The ratio of momentum of the photons of the $1^{\text{st}}$ and $2^{\text{nd}}$ line of Balmer series of Hydrogen atoms is $\alpha/\beta$. The possible values of $\alpha$ and $\beta$ are:-

• A. 27 and 20
• B. 3 and 16
• C. 5 and 36
• D. 20 and 27

Hint:

The momentum of a photon is proportional to the energy of the transition. Use the Balmer series formula with n=3 for the 1st line and n=4 for the 2nd line.

Answer 1

The Correct Option is D

According to Bohr's model of the Hydrogen atom, when an electron transitions between energy levels, it emits or absorbs a photon.

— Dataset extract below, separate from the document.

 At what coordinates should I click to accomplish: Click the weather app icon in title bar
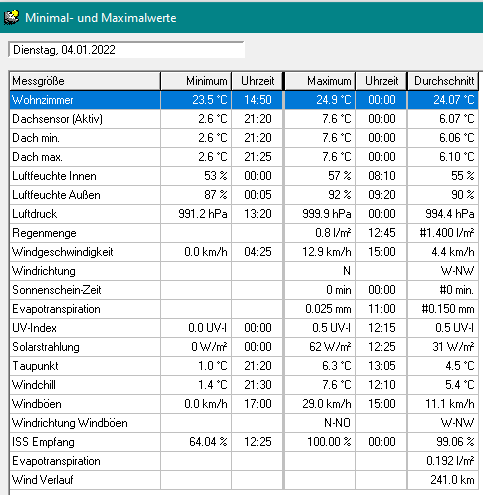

The energy $E$ of the photon is given by:
$$ E = 13.6 \left( \frac{1}{n_1^2} - \frac{1}{n_2^2} \right) \text{ eV} $$
The momentum $p$ of a photon is related to its energy $E$ by the relation $p = \frac{E}{c}$. Therefore, the momentum is directly proportional to the term $\left( \frac{1}{n_1^2} - \frac{1}{n_2^2} \right)$.

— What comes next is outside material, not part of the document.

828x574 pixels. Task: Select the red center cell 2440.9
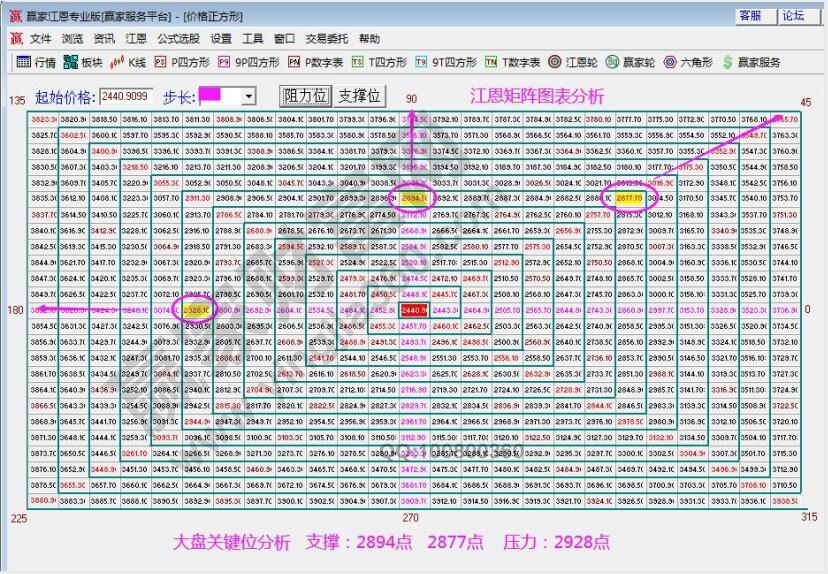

For the Balmer series, the final energy state is always $n_1 = 2$.

1. For the $1^{\text{st}}$ line of the Balmer series, the transition occurs from $n_2 = 3$ to $n_1 = 2$.
$$ p_1 \propto \left( \frac{1}{2^2} - \frac{1}{3^2} \right) = \left( \frac{1}{4} - \frac{1}{9} \right) = \frac{9 - 4}{36} = \frac{5}{36} $$

2. For the $2^{\text{nd}}$ line of the Balmer series, the transition occurs from $n_2 = 4$ to $n_1 = 2$.
$$ p_2 \propto \left( \frac{1}{2^2} - \frac{1}{4^2} \right) = \left( \frac{1}{4} - \frac{1}{16} \right) = \frac{4 - 1}{16} = \frac{3}{16} $$

3. Now, we find the ratio of these momenta:
$$ \frac{p_1}{p_2} = \frac{5/36}{3/16} = \frac{5}{36} \times \frac{16}{3} $$
Simplifying the fraction:
$$ \frac{p_1}{p_2} = \frac{5 \times 4}{9 \times 3} = \frac{20}{27} $$
Since the ratio is given as $\alpha/\beta$, we have $\alpha = 20$ and $\beta = 27$.